Рекомендовано использовать также более высокое давление в конце выдоха по сравнению с более низким положительным давлением у взрослых пациентов с сепсис-индуцированным ОРДС от умеренной до тяжелой степени.
У больных с тяжелой формой сепсис-индуцированного ОРДС, при соотношении PaO2/FiO2 <150, рекомендовано применение маневра рекрутмента и вентиляции в положении лежа на животе.
N. Седация и аналгезия (sedation and analgesia)
Эксперты рекомендуют свести к минимуму продленную и периодическую седацию пациентов с сепсисом, которым проводят искусственную вентиляцию легких.
O. Контроль гликемии (glucose control)
Авторы рекомендуют использовать протоколы контроля уровня глюкозы крови у пациентов с сепсисом из отделения интенсивной терапии. Начинать введение инсулина следует при уровне глюкозы крови (после двукратного определения) >10 ммоль/л.
P. Заместительная почечная терапия (renal replacement therapy)
Авторы полагают, что продленная или периодическая заместительная почечная терапия (ЗПТ) может быть применена у больных с сепсисом и острым повреждением почек. Для того чтобы облегчить контроль баланса жидкости у гемодинамически нестабильных пациентов с сепсисом, предлагается использовать продленную ЗПТ. Эксперты не рекомендуют применение ЗПТ у больных с сепсисом и острым повреждением почек при увеличении креатинина или олигурии без других четких показаний для диализа.
Q. Введение соды (bicarbonate therapy)
Эксперты не рекомендуют использовать терапию бикарбонатом натрия для улучшения гемодинамики или снижения потребности в вазопрессорной поддержке у пациентов с лактатацидозом (при рН ≥7,25), индуцированным гипоперфузией.
R. Профилактика тромбоэмболических осложнений (venous thromboembolism prophylaxis)
Авторы рекомендуют проведение фармакологической профилактики венозной тромбоэмболии (ВТЭ) нефракционированным гепарином (НФГ) или низкомолекулярным гепарином (НМГ), если отсутствуют противопоказания к применению этих препаратов. Предпочтение предлагается отдавать НМГ, а не НФГ при отсутствии противопоказаний к применению НМГ.
Рекомендуется при возможности использовать сочетание фармакологической и механической профилактики ВТЭ. Механические методы профилактики ВТЭ следует применять при наличии противопоказаний к проведению фармакологической профилактики.
S. Профилактика стрессовых язв желудочно-кишечного тракта (stress ulcer prophylaxis)

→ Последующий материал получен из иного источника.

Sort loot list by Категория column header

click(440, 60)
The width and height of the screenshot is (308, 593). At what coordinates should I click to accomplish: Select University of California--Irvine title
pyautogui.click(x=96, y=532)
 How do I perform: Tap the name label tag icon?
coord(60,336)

Авторы рекомендуют проводить профилактику стресс-индуцированной язвенной болезни у больных с сепсисом или септическим шоком, у которых имеются факторы риска развития кровотечения из желудочно-кишечного тракта (ЖКТ). С этой целью предлагается использовать либо ингибиторы протонной помпы, либо антагонисты Н2-гистаминовых рецепторов. Ученые не рекомендуют проводить профилактику стрессовых язв у пациентов без факторов риска развития желудочно-кишечных кровотечений.
Особенности питания при ожогах
При наличии большой площади ожогов (>20% поверхности тела у взрослых и >15% – у детей) или в случае сочетанной травмы рекомендуется ввести назогастральный/назоеюнальний зонд. Оптимальным путем введения нутриентов считается энтеральный. Следует проводить мониторинг функции ЖКТ, поскольку возможно развитие толерантности к пище, угнетение перистальтики и вздутие кишечника.

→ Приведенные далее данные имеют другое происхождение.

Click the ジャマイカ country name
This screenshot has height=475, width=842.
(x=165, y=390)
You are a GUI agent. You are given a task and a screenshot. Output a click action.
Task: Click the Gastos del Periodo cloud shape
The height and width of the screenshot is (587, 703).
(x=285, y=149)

В случае непереносимости энтерального питания может быть начато парентеральное питание. При парентеральном или энтеральном питании необходимо контролировать уровень гликемии, поскольку существует риск развития стресс-индуцированной гипергликемии.
Для мониторинга адекватности нутритивной поддержки могут быть использованы физические данные, качество заживления ран, азотистый баланс.
U. Определение целей медицинской помощи (setting goals of care)
Авторы считают, что цели ухода и прогноза должны обсуждаться с пациентами и их семьями. Цели ухода должны быть включены в программу лечения, в случае необходимости должны быть применены принципы паллиативной помощи. Цели ухода необходимо определить как можно раньше, но не позднее чем в течение 72 ч после поступления больного в отделение интенсивной терапии.